Unless you can specify at the time of ordering how you want the memory configured (1 stick versus 2), which I don't see that you can at Newegg.com, it will ship with the cheapest configuration which is two chips.


----------



## JohnWill (Oct 19, 2002)

Actually, for maximum performance, you want your memory in two modules to take advantage of the dual channel memory access. 

I actually had to take out the two 512mb DDR2 modules and replace them with two 1gig modules to get my 2gigs.


----------



## r3drock3t88 (Jan 13, 2007)

JohnWill said:


> Actually, for maximum performance, you want your memory in two modules to take advantage of the dual channel memory access.
> 
> I actually had to take out the two 512mb DDR2 modules and replace them with two 1gig modules to get my 2gigs.


Yeah, that is why I would have prefered just the 1 gig at the time being so I could later on buy another gig.

So, did anyone take a looky for a laptop? !! haha.


----------



## r3drock3t88 (Jan 13, 2007)

Haha nothing? I was taking a look at these laptops...

http://www.ibuypower.com/ibp/store/configurator.aspx?mid=231

and

http://www.ibuypower.com/ibp/store/configurator.aspx?mid=202

For the first one I'm not so sure about the video card... could anyone take a look at it? I'd like a decent video card so I can play some games or do whatever I need to without having to worry. Is that one going to do the job?

And any comparisons would be nice too between to two laptops, Thank you in advance!


----------



## JohnWill (Oct 19, 2002)

They don't even mention the video, which indicates to me that it's pretty lame.  The nVidia 7600 is what my HP laptop has, it's a decent video card, but by no means top-of-the-line. It does have it's own memory, which is a big plus.


----------



## r3drock3t88 (Jan 13, 2007)

I think I'd be happy with a decent video card. As long as it gets the job done, I don't need top of the line graphics.
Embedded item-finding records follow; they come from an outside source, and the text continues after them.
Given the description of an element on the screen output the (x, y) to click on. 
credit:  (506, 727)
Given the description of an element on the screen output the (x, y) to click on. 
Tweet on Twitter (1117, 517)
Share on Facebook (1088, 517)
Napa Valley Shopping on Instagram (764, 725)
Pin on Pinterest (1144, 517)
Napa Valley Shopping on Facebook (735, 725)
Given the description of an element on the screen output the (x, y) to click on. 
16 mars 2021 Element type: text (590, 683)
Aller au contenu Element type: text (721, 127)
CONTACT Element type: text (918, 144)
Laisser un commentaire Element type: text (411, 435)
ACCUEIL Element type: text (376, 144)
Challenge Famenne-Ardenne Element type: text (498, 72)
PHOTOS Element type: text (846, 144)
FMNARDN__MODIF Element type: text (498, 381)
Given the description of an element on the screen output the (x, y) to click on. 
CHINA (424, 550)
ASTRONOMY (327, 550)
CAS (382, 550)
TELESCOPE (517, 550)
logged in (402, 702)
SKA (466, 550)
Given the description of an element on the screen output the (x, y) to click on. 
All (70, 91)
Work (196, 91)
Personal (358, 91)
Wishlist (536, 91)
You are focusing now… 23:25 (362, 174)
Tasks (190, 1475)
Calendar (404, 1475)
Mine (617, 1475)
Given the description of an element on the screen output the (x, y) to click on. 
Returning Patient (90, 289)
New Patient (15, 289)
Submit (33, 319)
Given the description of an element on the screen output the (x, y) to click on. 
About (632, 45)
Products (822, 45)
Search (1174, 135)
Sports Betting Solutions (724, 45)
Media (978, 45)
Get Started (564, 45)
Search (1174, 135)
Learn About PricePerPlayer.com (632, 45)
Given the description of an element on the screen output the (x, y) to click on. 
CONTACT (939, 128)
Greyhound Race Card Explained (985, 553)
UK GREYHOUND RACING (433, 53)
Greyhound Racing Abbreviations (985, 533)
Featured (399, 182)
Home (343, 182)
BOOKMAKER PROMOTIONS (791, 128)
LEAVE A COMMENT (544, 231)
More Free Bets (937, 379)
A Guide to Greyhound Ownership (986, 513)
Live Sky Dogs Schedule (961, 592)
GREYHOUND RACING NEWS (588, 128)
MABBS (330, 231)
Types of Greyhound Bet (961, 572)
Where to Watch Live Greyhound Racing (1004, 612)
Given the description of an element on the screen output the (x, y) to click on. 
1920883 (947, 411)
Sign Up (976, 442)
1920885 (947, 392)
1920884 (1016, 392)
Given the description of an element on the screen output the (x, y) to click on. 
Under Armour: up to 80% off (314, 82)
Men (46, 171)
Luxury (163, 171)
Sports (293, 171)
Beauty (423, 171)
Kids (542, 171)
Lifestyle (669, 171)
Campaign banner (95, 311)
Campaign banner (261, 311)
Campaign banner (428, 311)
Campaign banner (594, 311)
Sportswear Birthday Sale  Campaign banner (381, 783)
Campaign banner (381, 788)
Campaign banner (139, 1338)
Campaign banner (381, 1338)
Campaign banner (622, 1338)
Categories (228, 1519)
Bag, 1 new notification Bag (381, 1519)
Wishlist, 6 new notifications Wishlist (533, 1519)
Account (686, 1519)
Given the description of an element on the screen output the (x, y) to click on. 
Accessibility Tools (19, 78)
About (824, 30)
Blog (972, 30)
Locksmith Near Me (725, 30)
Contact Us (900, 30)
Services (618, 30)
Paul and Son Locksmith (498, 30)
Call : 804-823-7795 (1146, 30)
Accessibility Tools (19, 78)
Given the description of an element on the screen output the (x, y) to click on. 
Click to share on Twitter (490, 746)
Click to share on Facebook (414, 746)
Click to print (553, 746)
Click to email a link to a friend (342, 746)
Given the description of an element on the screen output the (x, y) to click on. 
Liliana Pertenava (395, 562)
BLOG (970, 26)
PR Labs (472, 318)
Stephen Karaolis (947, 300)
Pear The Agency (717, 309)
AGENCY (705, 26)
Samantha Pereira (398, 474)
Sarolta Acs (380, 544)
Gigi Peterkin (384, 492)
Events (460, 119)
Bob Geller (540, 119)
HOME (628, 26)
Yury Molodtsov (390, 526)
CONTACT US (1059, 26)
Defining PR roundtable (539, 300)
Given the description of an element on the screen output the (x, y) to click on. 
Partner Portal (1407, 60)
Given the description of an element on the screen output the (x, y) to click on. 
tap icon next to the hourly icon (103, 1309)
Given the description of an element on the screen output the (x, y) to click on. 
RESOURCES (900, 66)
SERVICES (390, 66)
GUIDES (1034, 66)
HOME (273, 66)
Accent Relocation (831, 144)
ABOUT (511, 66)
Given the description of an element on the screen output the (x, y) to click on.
So you're leaning more towards the laptop with the nvideo 7600 rather then the other one? correct?


----------



## JohnWill (Oct 19, 2002)

I wouldn't touch the other one with a 10 foot pole. Like I said, if they don't think enough of the graphics adapter to even mention it, how good can it be?


----------



## r3drock3t88 (Jan 13, 2007)

Hmm, very good point you have there! I think I'm going to go with this one

http://www.ibuypower.com/ibp/store/configurator.aspx?mid=202#header

the choices go back to default but thats what I plan on getting! I'll probably order it tonight, it looks like a good buy! Lets hope 

Thank you all very much for your help! I really appreciate it


----------